TASK STATEMENT>
As the lines appear below, please set them down exactly, starting at the first and finishing with the one containing "You are a computer-use agent. Screen dimensions: 2167x1219".

DATA TO PROCESS>
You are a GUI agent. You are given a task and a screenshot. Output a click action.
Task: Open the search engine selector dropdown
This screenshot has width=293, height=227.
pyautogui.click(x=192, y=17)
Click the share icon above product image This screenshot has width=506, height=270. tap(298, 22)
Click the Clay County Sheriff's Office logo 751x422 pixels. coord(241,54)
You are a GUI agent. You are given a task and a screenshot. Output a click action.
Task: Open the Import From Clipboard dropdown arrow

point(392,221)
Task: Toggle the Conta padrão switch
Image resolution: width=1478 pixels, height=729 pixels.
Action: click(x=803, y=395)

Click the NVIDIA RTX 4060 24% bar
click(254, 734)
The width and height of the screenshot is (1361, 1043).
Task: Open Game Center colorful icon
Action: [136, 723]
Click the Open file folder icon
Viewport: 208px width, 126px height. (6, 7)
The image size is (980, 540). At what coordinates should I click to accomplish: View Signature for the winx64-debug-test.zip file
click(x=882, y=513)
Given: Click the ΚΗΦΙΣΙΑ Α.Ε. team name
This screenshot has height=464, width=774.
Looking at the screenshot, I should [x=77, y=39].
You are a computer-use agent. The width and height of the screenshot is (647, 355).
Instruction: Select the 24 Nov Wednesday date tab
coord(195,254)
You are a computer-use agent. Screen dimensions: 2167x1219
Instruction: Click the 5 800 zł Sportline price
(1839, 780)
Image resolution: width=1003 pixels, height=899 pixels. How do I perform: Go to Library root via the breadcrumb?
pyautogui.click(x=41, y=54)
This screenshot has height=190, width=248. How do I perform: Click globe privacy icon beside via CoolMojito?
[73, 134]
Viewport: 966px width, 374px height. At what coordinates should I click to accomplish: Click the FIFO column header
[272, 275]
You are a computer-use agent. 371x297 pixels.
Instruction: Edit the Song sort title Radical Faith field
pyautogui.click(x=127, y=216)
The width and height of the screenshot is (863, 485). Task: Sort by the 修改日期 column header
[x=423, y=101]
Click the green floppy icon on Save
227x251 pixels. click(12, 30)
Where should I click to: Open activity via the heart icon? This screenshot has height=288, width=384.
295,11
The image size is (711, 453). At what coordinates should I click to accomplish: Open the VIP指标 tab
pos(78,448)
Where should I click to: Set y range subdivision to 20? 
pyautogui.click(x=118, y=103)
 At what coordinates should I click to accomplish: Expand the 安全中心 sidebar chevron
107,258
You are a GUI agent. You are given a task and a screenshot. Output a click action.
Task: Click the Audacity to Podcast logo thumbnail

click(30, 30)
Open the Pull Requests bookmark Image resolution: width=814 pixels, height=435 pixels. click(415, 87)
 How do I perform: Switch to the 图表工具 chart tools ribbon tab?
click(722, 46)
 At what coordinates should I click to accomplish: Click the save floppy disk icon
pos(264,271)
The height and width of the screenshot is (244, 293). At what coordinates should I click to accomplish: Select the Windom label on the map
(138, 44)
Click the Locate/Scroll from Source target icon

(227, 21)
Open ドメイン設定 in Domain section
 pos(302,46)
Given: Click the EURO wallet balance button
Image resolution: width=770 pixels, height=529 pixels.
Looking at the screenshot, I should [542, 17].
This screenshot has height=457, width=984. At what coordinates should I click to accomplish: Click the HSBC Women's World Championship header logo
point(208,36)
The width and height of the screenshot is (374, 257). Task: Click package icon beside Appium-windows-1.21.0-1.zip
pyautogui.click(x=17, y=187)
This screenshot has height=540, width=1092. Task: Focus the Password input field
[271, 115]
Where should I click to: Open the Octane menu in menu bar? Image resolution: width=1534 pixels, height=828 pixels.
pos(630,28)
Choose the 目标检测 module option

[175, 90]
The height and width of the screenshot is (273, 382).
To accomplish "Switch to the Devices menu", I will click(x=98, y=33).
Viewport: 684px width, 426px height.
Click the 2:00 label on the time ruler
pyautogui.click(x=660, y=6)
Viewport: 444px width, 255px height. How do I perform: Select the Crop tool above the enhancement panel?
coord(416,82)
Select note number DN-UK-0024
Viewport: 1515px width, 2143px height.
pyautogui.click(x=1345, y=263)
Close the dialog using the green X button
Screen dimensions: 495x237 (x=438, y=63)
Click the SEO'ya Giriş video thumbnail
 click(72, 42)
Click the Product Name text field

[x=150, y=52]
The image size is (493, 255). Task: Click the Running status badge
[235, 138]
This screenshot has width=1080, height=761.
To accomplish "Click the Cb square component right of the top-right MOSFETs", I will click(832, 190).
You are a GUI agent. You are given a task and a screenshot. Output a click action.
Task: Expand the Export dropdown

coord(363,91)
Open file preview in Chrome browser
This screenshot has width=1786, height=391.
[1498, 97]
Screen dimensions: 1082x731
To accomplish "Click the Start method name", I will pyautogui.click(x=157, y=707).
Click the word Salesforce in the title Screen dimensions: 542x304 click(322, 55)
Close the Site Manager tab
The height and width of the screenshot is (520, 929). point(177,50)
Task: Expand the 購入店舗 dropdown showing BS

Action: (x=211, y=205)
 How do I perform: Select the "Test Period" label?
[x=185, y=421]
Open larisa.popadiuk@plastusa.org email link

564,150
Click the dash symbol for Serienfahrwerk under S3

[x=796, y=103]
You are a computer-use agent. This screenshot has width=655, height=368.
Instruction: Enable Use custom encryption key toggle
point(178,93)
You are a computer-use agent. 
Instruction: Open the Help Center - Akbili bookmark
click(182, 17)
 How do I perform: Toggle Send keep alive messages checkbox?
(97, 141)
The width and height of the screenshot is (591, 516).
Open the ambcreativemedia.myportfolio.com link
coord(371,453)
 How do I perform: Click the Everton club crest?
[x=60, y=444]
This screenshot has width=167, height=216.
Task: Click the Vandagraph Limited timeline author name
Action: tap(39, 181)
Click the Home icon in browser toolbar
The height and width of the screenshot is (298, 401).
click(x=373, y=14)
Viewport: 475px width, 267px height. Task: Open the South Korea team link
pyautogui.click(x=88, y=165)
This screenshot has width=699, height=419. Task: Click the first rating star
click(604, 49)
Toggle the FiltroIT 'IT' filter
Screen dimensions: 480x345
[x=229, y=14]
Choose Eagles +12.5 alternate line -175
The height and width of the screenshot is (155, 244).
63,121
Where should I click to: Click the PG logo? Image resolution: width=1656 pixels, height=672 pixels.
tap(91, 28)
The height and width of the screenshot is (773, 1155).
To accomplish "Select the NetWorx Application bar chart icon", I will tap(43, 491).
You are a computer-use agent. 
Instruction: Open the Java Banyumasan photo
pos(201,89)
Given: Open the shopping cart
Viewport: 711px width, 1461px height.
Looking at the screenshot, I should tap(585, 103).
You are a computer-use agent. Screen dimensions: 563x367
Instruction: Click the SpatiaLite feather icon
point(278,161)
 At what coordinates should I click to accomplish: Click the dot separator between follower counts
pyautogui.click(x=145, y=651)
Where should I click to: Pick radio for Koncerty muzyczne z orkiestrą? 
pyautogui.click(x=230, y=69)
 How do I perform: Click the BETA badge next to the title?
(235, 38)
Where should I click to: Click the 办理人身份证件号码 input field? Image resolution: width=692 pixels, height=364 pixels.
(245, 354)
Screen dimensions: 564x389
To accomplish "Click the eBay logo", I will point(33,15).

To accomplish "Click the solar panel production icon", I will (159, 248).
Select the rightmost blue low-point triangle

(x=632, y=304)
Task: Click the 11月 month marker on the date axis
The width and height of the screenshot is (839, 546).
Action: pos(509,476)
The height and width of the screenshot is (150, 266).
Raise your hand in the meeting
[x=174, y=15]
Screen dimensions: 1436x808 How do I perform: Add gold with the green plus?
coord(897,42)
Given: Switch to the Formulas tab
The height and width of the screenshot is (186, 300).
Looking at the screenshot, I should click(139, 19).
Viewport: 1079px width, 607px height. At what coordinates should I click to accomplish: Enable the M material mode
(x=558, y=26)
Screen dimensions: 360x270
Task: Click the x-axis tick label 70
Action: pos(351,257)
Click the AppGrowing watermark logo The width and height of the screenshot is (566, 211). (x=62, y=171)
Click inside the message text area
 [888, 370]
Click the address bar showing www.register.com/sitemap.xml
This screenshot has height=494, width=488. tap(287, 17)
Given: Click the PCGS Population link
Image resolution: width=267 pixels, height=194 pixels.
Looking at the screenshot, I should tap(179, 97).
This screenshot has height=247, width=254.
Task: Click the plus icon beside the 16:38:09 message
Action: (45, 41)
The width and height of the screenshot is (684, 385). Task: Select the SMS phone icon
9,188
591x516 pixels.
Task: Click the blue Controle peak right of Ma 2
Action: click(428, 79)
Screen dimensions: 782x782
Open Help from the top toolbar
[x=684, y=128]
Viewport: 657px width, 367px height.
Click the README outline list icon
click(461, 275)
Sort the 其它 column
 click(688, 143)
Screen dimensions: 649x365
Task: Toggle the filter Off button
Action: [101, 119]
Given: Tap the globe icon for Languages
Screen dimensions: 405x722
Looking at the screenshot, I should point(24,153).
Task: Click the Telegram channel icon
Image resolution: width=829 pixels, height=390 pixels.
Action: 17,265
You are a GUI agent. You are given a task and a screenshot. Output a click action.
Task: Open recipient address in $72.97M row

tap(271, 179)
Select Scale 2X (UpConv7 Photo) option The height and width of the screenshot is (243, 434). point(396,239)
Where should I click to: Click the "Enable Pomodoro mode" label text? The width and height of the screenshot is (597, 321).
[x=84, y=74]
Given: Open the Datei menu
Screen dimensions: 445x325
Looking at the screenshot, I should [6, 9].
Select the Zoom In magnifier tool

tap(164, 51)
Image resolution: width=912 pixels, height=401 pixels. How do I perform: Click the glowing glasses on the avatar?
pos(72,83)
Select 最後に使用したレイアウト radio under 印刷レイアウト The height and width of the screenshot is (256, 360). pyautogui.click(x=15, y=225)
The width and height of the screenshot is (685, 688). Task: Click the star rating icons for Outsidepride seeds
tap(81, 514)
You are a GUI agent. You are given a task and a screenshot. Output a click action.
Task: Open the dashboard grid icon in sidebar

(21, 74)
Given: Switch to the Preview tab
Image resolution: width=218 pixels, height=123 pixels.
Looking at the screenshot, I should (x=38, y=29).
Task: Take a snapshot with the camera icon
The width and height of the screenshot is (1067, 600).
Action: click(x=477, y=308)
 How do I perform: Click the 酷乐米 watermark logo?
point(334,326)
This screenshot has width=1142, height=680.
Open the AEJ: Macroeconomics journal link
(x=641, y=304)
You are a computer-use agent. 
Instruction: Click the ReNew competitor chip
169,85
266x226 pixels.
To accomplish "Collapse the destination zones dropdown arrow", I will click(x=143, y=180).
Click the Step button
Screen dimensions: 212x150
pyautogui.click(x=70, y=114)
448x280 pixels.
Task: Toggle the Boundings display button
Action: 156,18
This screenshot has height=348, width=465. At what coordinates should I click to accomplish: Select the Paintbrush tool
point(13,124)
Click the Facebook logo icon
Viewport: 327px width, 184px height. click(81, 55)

RESULT OF THIS TASK>
You are a GUI agent. You are given a task and a screenshot. Output a click action.
Task: Open the search engine selector dropdown
This screenshot has width=293, height=227.
pyautogui.click(x=192, y=17)
Click the share icon above product image This screenshot has width=506, height=270. tap(298, 22)
Click the Clay County Sheriff's Office logo 751x422 pixels. coord(241,54)
You are a GUI agent. You are given a task and a screenshot. Output a click action.
Task: Open the Import From Clipboard dropdown arrow

point(392,221)
Task: Toggle the Conta padrão switch
Image resolution: width=1478 pixels, height=729 pixels.
Action: click(x=803, y=395)

Click the NVIDIA RTX 4060 24% bar
click(254, 734)
The width and height of the screenshot is (1361, 1043).
Task: Open Game Center colorful icon
Action: [136, 723]
Click the Open file folder icon
Viewport: 208px width, 126px height. (6, 7)
The image size is (980, 540). At what coordinates should I click to accomplish: View Signature for the winx64-debug-test.zip file
click(x=882, y=513)
Given: Click the ΚΗΦΙΣΙΑ Α.Ε. team name
This screenshot has height=464, width=774.
Looking at the screenshot, I should [x=77, y=39].
You are a computer-use agent. The width and height of the screenshot is (647, 355).
Instruction: Select the 24 Nov Wednesday date tab
coord(195,254)
You are a computer-use agent. Screen dimensions: 2167x1219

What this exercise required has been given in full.